Pathology/Lab Coding Alert

Clinical Lab Tests:

Thought You Could Never Charge for Calculations? Think Again

Just be careful not to double bill.

You’ve heard it said that you can never bill for lab tests that involve calculated values, and that’s true — sort of.

Let’s get to the nitty gritty with some specific examples to make sure you know when you can and can’t bill for calculated values.

Bill the Underlying Test

Sometimes a physician requests a lab test value, and you have to perform a different test plus a calculation to give the doc what he orders. Can you bill for that calculation?

For instance: The physician requests an international normalized ratio (INR) value for a patient on anticoagulation Coumadin therapy. The lab performs a prothrombin time (PT) test, which provides the result in seconds and the normalized ratio to account for the non-linear nature of clotting ability.

“In this case, you should bill the core test that the lab performs, which is 85610 (Prothrombin time),” says William Dettwyler, MTAMT, president of Codus Medicus, a laboratory coding consulting firm in Salem, Ore. “You should not bill an additional code for the INR calculation.”

Bottom line: You’re essentially billing for a “calculated value” that your lab reports by billing for the underlying test that the lab must perform to achieve the desired, calculated result.

Example 2: “On occasion, our physicians prefer an absolute neutrophil count (ANC) only. In order to provide this calculation, the lab needs to perform both a white blood cell (WBC) count and an automated differential,” says Bobbi Andera, BSMT, AMT, regulatory/coding manager for Sanford Laboratories in Sioux Falls, S.D.

In this case, you should report the WBC as 85048 (Blood count; leukocyte (WBC), automated), and the automated differential as 85004 (Blood count; automated differential WBC count).

Compliance alert: You need to be careful in situations like these two examples when the physician orders one thing and the lab performs something else. Even though the lab performs the test necessary to calculate the result that the physician requests, you could be in dicey audit territory.

Do this: You should have a policy approved by the lab director, compliance officer, and pathologist that establishes standards for these situations. For instance, “The lab’s policy should be that if a physician orders an ANC, then the lab will perform an automated differential (85004),” Dettwyler says.

Caution: Remember that if the lab performs an automated complete blood count (CBC) with auto diff (85025, Blood count; complete [CBC], automated [Hgb, Hct, RBC, WBC and platelet count] and automated differential WBC count), the lab results typically list the WBC and ANC percentage and absolute count as well as counts for other cell types.
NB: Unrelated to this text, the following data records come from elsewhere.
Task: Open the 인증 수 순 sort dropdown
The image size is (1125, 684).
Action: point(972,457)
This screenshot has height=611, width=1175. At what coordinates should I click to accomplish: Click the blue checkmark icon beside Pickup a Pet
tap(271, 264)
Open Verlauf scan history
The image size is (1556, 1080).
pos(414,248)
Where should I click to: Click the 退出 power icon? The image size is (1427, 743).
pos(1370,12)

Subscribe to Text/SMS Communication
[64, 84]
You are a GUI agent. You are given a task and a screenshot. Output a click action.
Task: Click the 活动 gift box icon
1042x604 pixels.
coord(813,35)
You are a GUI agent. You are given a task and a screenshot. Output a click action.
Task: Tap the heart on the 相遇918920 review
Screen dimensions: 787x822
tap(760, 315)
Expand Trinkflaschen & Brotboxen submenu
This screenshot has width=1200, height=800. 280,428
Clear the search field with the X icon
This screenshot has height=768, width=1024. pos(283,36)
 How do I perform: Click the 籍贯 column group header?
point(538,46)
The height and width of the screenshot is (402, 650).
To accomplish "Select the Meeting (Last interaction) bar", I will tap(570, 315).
Do not use the 85004/85048 combination instead of or in addition to 85025 if the CBC with auto diff is ordered. A Correct Coding Initiative (CCI) edit bundles 85004 and 85048 into 85025. Also note that a CBC pays $10.61 while 85004 and 85048 together pay $12.29 (2014 Clinical Laboratory Fee Schedule National Limit Amount), which could lead to overbilling.

Bill Just Once, Please

Although the prior examples show that you can bill for a calculation by billing only for the underlying test, it’s still true that Medicare and other payers won’t pay for a calculated value in addition to the underlying test.

Example 3: A physician orders total thyroxine (T4), triiodothyronine (T3) uptake, and a free thyroixine index, which represents a calculated free thyroxine (FT4) value. The lab performs (84436, Thyroxine; total) and (84479, Thyroid hormone [T3 or T4] uptake or thyroid hormone binding ration [THBR]) and calculates the free thyroxine index, which they report as an indirect proportional estimate of FT4.

Avoid: Although there is a CPT® code for FT4 (84439, Thyroxine; free), you should not report 84439 for the calculated FT4 based on the results of 84436 and 84479. In fact, CCI lists 84436 and 84479 as column 2 codes for 84439 with a modifier indicator of “0,” meaning that you cannot report the codes together under any circumstances.

Example 4: The physician orders a lipid panel (80061, Lipid panel), and the results include a calculated value for low-density lipoprotein (LDL) cholesterol. You should bill for 80061, not 80061 plus 83721 (Lipoprotein, direct measurement; direct measurement, LDL cholesterol). Again, a CCI edit restricts billing those codes together under normal circumstances.

Exception: If the triglyceride level is too high (400 mg/dl or more) to permit an accurate LDL cholesterol calculation, the lab may additionally perform the LDL test and report 83721-59 (Distinct procedural service) in addition to 80061.